When print() is fine

Not everything needs logging. print() is the right choice when:

  • You are writing a quick script that will run once and be discarded
  • You are exploring in the REPL or a Jupyter notebook
  • The output is for the user, not for the developer. Program output (results, reports, formatted data) belongs in print(), not in logging.
  • You are debugging a tiny, self-contained issue and will remove the print statement immediately

The key distinction is this: print() is for program output. logging is for diagnostic output. If a message exists to help a developer understand what the program is doing, it belongs in a log. If it exists to show a result to the user, it belongs in print().

The real-world difference

In a production environment, the difference between print() and logging becomes stark:

  • Log rotation. Log files are automatically rotated when they reach a certain size, preventing disk space issues.
  • Remote collection. Log messages can be forwarded to centralised logging systems for analysis.
  • Level-based alerting. Operations teams can set up alerts that trigger only on ERROR or CRITICAL messages.
  • Structured analysis. With consistent formatting, log messages can be parsed, searched, and analysed programmatically.
  • Zero-cost disabling.
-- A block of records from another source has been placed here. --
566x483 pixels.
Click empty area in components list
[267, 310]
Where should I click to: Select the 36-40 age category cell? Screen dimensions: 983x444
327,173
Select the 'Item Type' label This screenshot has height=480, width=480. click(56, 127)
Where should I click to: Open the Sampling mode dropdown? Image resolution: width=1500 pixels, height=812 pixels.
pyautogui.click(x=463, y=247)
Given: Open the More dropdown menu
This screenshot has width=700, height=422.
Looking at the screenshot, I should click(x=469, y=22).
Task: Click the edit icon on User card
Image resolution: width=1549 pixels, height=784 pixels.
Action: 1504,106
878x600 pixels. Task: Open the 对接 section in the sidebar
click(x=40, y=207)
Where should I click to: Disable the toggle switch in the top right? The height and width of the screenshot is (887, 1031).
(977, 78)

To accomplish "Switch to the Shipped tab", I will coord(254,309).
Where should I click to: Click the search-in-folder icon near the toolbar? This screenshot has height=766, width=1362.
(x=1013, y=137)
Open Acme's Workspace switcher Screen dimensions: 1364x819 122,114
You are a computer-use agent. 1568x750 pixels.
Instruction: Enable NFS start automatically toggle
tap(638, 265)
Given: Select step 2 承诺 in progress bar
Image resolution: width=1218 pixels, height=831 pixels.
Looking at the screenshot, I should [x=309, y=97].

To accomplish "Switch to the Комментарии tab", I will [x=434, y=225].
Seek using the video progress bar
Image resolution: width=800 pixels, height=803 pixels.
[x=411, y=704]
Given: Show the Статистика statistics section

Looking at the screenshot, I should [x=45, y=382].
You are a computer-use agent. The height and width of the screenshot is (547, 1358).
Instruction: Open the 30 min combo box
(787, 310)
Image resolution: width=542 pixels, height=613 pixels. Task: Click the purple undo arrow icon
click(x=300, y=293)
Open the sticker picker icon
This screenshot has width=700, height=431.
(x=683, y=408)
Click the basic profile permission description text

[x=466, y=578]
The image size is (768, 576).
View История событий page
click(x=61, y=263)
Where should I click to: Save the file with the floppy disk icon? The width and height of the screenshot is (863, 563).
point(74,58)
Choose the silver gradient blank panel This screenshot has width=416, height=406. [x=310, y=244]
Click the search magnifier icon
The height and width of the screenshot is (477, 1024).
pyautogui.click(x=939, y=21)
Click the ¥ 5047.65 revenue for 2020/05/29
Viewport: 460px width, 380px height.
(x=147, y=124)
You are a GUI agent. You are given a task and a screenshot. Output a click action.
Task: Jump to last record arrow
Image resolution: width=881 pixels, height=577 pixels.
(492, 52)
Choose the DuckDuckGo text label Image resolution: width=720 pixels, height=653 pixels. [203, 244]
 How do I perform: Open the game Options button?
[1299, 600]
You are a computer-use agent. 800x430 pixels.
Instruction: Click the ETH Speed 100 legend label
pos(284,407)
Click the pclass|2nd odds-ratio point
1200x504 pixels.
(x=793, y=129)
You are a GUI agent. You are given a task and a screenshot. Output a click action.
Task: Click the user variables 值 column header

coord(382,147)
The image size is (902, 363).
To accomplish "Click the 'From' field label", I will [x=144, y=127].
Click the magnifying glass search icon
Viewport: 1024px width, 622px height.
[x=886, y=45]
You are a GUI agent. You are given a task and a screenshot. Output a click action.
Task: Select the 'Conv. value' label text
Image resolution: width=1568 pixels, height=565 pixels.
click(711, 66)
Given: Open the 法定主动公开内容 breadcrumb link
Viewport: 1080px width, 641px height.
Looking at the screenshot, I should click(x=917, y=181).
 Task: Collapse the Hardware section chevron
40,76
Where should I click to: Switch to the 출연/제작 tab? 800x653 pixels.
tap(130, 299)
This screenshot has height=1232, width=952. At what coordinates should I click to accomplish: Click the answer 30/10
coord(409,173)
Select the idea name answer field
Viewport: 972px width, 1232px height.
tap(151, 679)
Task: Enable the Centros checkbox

DEBUG messages have virtually no performance impact in production when the level is set higher.

None of this is possible with print() without building significant infrastructure around it – infrastructure that the logging module already provides.

Making the switch

Transitioning from print() to logging is straightforward:

  1. Import logging and create a logger at the top of each module:
import logging
logger = logging.getLogger(__name__)
  1. Replace print() calls with the appropriate log level:

  2. print("Starting...") becomes logger.info("Starting...")

  3. print("WARNING: ...") becomes logger.warning("...")
  4. print(f"DEBUG: {value}") becomes logger.debug("Value: %s", value)

  5. Configure logging once in your application entry point:

logging.basicConfig(level=logging.DEBUG)
  1. Keep print() for actual program output that users should see.

The change is small, but the benefits are significant – and they grow as your project grows.